- EXCERPTED PASSAGE
Forensic toxicology students Eva Reichardt and Poppy McLaughlin have been invited to share their MSc findings at The International Association of Forensic Toxicologists Conference in August.
This yearly conference draws toxicologists from across the globe to share their research on drug monitoring, post-mortem toxicology, forensic chemistry, drug facilitated crimes and workplace drug testing.
Poppy McLaughlin will present her research paper on the use of alternative tissue samples to develop more efficient drug screening processes.
Poppy explained: “Usually tissue preparation for drug analysis is laborious but the developed methods mean that tissue samples can be screened within an hour, saving time and costs”. She added: “The greatest area of interest for me was to be involved with using instruments that are cutting edge and being able to develop them for other purposes”.
Poppy worked with clinical diagnostic company, Randox, and found that biochip immunoassay technology designed to test for drugs in blood could also be used with urine, eye fluid, liver and muscle tissue.
Eva will share her two areas of research. Firstly, her findings on the accuracy of using oral fluid in drug testing.
During this study Eva used two different types of testing device (the Orasure ‘Intercept’ and new Concateno ‘Certus’) and monitored how common foods, drinks and oral hygiene products affected results.

- DIRECTIONS
**A.** In the forensic toxicology article, which company did Poppy McLaughlin work with?
**B.** Please extract the forensic toxicology article's text from "Forensic toxicology students" up to and including "Conference in August.".
**C.** Extend the article on the forensic toxicology students' conference research, picking up after its final sentence.

- DATA EXTRACT

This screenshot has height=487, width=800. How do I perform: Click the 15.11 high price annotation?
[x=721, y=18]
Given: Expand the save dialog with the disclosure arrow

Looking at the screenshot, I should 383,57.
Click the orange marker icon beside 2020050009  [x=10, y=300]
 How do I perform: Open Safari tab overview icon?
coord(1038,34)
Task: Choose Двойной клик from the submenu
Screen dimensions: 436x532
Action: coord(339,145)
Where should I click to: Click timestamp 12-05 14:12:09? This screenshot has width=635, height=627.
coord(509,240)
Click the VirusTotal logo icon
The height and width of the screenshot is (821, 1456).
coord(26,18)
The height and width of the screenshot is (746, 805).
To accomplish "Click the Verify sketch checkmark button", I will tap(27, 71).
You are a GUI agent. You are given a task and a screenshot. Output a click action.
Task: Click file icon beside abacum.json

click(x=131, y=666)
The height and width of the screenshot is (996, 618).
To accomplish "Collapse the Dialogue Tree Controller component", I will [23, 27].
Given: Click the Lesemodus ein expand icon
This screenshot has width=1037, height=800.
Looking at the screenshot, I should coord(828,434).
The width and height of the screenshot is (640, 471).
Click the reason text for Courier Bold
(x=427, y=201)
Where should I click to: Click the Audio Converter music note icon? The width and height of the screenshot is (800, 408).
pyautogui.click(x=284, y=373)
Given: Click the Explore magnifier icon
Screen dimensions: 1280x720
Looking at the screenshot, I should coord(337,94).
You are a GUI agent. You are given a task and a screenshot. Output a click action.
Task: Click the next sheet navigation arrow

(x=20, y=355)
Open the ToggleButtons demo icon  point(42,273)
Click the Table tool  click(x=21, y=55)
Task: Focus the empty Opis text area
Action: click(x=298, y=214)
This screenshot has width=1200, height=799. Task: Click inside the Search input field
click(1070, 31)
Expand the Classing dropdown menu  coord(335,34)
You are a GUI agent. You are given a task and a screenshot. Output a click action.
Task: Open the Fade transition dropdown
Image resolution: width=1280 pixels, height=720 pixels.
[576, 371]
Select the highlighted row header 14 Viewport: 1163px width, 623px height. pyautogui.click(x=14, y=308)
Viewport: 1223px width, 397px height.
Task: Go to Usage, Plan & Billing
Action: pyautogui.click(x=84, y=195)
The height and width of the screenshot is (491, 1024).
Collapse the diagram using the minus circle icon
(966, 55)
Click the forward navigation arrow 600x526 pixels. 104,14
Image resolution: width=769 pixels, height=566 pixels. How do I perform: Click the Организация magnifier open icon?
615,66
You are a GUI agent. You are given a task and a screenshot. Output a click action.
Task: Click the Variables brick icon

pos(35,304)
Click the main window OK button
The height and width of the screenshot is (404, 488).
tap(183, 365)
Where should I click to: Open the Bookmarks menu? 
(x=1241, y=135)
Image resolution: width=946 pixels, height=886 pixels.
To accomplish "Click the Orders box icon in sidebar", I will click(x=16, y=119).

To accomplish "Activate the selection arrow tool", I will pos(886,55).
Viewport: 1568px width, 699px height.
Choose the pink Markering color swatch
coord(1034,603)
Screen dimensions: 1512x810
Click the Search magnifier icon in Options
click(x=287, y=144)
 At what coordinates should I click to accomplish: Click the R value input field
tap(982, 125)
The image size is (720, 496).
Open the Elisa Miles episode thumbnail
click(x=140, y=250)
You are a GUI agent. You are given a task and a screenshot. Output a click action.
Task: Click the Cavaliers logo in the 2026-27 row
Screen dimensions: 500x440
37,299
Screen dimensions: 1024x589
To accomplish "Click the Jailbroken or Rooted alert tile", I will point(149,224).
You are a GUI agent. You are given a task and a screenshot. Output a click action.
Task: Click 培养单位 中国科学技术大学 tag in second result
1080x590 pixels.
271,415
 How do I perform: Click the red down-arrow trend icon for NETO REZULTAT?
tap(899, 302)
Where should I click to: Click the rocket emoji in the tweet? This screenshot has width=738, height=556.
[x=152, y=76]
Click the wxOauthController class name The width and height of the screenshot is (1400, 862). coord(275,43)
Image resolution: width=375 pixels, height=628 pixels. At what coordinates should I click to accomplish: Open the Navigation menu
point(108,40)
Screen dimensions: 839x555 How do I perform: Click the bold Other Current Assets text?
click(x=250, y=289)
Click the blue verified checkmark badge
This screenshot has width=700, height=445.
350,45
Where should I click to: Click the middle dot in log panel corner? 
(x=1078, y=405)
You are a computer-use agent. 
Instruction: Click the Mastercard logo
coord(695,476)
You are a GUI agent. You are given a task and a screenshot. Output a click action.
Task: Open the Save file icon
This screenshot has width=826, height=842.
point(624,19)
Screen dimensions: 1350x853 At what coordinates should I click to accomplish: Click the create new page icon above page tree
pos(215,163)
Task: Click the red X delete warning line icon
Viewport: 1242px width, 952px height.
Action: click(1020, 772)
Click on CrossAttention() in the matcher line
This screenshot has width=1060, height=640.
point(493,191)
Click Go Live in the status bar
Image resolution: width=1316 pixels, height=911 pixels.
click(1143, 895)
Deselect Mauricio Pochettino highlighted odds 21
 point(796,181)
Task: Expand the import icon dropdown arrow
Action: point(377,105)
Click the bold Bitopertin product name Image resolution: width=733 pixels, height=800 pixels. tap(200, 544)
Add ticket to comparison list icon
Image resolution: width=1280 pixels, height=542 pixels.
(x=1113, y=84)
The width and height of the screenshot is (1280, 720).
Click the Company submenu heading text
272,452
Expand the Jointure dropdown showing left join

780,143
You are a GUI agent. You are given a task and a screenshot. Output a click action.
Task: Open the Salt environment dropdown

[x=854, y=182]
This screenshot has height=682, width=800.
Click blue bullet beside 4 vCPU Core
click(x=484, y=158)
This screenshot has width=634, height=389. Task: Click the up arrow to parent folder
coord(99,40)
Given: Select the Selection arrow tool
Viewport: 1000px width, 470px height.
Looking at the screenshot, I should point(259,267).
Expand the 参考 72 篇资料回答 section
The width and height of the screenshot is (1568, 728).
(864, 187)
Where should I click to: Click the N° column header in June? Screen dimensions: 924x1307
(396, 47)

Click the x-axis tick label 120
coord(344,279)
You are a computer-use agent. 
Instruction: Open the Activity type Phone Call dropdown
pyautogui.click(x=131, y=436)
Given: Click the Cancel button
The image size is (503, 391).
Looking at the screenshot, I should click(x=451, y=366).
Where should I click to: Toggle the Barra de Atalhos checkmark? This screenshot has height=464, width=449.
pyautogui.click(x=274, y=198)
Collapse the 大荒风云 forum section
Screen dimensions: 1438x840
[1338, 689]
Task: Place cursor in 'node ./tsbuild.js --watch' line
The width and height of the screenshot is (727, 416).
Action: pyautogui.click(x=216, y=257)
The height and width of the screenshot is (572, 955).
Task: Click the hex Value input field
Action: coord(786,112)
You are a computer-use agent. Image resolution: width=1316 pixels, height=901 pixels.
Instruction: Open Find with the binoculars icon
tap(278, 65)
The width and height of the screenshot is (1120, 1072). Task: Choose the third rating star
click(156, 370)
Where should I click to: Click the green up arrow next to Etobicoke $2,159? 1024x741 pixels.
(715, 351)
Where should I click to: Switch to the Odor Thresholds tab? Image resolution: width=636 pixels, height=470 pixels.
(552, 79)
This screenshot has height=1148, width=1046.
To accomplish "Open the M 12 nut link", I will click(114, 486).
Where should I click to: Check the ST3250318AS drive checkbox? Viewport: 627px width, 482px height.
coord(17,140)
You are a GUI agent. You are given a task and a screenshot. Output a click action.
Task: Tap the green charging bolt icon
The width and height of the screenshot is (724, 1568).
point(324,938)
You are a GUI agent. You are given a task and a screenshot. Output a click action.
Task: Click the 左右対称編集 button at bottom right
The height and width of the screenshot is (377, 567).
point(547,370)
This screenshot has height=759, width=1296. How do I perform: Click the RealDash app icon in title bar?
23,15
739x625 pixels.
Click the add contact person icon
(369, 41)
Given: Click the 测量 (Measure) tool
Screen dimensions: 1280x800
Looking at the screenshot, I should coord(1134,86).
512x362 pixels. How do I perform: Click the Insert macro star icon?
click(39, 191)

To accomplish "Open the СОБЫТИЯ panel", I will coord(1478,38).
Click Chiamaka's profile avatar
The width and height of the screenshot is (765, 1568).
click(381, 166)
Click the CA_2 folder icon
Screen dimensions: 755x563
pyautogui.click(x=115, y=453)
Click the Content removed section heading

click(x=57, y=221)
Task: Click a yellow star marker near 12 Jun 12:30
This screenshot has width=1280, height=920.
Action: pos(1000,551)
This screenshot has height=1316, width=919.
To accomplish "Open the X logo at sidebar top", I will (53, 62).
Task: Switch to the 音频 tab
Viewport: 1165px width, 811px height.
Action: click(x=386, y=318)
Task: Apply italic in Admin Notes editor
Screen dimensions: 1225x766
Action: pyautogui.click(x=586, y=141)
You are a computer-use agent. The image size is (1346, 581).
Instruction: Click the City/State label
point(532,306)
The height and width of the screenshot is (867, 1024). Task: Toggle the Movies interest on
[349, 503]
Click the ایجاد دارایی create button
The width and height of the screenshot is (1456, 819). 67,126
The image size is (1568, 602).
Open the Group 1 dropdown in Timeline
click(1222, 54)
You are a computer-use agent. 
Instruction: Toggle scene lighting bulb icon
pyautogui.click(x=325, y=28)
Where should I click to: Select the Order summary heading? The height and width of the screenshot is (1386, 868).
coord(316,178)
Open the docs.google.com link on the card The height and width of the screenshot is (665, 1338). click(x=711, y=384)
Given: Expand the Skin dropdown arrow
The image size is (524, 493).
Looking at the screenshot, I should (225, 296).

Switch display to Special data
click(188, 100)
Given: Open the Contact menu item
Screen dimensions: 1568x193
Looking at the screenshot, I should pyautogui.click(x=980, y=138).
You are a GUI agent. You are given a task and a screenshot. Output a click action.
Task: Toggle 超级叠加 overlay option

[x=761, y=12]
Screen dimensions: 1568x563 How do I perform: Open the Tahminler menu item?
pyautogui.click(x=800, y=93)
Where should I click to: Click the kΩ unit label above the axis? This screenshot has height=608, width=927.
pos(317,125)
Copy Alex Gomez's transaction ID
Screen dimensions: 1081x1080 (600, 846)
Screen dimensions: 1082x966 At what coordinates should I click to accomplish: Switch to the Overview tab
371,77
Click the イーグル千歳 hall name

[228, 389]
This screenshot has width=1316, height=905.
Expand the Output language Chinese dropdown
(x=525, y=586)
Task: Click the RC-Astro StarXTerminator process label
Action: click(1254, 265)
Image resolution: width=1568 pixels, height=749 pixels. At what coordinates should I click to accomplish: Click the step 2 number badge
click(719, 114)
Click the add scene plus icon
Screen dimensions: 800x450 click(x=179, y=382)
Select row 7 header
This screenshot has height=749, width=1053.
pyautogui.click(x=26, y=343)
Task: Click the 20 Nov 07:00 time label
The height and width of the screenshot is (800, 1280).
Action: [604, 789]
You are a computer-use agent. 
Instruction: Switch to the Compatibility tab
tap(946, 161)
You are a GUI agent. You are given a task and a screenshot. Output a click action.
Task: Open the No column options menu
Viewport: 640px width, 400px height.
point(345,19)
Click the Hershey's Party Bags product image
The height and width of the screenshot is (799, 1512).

- ANSWER SET
**A.** Randox, a clinical diagnostic company.

**B.**
Forensic toxicology students Eva Reichardt and Poppy McLaughlin have been invited to share their MSc findings at The International Association of Forensic Toxicologists Conference in August.

**C.**
Eva explained: “Little research has been done into how different foods, beverages and hygiene products can affect the results. Now that tests are becoming more popular, especially for roadside or workplace drug testing, people are becoming more and more imaginative on how to alter these tests. Therefore it’s important for us to know which substances can alter drug tests.”
Eva’s second presentation will examine the purity of street ketamine collected from amnesty bins in London in 2007. She found that the majority of samples had a high purity percentage, meaning the urinary tract problems experienced by some users were likely to be caused by the ketamine itself, rather than other impurities.
Members of the police force, hospitals, coroners' laboratories, sports doping laboratories, pharmacologists, pharmacists and toxicologists will benefit from these presentations, which will take place at the conference between 29 August and 2 September 2010.